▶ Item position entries

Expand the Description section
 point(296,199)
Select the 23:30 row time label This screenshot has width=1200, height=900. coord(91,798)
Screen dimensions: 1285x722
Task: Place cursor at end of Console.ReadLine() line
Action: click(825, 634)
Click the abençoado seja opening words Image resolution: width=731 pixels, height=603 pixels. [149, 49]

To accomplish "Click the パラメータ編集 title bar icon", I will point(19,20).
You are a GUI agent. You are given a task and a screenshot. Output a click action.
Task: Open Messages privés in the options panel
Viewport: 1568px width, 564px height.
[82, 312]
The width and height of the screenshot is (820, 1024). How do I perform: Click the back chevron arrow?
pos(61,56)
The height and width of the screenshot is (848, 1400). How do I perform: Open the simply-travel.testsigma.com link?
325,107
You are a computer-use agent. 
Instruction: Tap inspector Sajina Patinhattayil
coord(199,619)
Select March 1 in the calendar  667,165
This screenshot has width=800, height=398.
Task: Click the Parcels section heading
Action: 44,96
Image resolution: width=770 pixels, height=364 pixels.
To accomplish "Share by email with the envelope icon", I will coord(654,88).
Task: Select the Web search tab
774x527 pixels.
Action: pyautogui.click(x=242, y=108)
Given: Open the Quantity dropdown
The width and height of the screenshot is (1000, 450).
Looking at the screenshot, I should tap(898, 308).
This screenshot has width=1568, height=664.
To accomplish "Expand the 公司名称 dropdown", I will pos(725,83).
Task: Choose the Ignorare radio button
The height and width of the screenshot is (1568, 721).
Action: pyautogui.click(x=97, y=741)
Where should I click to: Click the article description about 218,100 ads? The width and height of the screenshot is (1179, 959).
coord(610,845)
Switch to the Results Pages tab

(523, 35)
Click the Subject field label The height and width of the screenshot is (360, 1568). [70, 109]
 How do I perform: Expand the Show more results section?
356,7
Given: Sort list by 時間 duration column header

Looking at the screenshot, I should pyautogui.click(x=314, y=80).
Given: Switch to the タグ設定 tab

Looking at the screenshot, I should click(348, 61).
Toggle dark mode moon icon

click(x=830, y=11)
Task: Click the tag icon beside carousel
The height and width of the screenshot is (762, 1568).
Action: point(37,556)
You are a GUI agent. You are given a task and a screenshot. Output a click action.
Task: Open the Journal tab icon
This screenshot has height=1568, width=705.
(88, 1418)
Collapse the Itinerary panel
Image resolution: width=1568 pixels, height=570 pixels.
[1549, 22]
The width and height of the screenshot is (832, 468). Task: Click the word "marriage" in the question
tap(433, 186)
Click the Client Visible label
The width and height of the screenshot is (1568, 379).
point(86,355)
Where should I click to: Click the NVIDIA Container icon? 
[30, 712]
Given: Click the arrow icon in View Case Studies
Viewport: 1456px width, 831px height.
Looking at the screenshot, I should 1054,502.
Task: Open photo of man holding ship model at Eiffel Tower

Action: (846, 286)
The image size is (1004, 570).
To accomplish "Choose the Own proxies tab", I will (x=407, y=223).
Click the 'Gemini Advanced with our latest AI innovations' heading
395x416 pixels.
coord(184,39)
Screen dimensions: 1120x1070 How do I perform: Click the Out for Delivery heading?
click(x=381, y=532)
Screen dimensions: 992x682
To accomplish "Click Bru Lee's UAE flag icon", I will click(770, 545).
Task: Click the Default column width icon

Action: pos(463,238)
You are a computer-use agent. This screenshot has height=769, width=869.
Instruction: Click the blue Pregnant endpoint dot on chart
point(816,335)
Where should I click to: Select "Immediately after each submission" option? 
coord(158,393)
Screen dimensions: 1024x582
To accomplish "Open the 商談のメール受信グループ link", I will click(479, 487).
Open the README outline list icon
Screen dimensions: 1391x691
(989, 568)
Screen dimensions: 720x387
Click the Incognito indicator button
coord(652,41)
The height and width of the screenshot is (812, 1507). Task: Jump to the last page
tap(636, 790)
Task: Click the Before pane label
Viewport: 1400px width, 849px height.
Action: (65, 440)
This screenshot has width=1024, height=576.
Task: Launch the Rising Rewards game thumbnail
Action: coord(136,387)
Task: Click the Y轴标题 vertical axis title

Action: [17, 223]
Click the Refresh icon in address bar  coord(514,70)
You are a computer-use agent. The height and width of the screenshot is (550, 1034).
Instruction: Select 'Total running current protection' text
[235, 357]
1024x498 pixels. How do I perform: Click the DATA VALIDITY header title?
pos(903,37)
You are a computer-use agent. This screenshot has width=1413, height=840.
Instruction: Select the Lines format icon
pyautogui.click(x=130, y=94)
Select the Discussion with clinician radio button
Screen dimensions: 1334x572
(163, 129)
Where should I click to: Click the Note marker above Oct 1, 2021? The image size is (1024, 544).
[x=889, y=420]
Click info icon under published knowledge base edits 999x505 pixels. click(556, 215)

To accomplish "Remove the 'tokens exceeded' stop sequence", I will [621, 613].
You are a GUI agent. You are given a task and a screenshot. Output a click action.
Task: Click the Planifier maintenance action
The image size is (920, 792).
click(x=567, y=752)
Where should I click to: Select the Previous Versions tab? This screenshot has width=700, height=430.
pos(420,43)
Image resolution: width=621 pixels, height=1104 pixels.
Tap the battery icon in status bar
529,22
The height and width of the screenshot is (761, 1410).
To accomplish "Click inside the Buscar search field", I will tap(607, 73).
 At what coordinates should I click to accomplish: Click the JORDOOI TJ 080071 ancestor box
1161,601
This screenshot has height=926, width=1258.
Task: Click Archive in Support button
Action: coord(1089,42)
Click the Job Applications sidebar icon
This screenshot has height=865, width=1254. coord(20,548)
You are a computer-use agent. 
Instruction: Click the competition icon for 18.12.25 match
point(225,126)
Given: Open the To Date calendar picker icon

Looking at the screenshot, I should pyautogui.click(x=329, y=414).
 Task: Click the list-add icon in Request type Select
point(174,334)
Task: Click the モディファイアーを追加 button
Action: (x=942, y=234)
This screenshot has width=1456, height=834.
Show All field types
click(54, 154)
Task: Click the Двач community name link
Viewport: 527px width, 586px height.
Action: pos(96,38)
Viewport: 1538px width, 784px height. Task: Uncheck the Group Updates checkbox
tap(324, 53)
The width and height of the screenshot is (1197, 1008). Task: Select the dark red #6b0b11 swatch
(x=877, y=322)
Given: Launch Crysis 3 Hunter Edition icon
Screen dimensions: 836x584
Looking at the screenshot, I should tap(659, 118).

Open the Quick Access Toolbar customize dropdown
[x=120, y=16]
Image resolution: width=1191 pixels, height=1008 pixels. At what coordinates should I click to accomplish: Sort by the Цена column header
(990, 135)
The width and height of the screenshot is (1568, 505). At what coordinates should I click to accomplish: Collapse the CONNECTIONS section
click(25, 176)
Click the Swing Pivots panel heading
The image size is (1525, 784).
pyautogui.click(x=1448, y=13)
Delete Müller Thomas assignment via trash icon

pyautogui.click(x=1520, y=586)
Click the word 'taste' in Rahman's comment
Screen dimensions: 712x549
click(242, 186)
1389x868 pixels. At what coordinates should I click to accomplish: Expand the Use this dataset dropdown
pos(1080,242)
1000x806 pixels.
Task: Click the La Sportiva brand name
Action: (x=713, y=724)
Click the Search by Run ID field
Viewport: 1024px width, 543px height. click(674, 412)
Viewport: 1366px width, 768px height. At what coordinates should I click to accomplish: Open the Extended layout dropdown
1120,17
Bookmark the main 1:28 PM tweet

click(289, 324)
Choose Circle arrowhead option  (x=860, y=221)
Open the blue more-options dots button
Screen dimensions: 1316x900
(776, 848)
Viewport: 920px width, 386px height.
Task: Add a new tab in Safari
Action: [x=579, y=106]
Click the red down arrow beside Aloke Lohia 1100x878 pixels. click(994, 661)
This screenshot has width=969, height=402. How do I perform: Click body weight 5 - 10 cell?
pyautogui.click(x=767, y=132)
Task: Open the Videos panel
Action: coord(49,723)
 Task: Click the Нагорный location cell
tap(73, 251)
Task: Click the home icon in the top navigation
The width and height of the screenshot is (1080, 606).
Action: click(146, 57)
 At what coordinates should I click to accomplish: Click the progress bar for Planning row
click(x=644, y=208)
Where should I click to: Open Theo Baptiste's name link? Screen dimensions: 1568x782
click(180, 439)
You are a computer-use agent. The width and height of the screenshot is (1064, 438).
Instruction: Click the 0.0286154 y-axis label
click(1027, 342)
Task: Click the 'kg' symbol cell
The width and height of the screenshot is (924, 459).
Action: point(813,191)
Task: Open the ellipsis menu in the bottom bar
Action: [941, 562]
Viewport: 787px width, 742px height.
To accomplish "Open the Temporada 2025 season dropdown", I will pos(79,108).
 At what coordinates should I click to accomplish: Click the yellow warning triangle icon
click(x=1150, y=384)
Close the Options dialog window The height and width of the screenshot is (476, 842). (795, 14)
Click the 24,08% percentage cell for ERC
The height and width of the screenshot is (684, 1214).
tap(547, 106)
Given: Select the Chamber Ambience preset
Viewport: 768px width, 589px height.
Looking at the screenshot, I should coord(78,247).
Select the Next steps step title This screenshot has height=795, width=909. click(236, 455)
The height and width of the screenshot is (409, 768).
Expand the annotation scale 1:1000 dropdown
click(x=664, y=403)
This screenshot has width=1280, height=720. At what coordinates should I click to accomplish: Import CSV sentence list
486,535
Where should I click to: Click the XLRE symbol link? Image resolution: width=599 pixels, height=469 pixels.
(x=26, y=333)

▶ Given instruction
Copy out every line in the listing above that contains the word "column". Only count lines where the letter case matches.

▶ Task result
Given: Sort list by 時間 duration column header
Task: Click the Default column width icon
Image resolution: width=1191 pixels, height=1008 pixels. At what coordinates should I click to accomplish: Sort by the Цена column header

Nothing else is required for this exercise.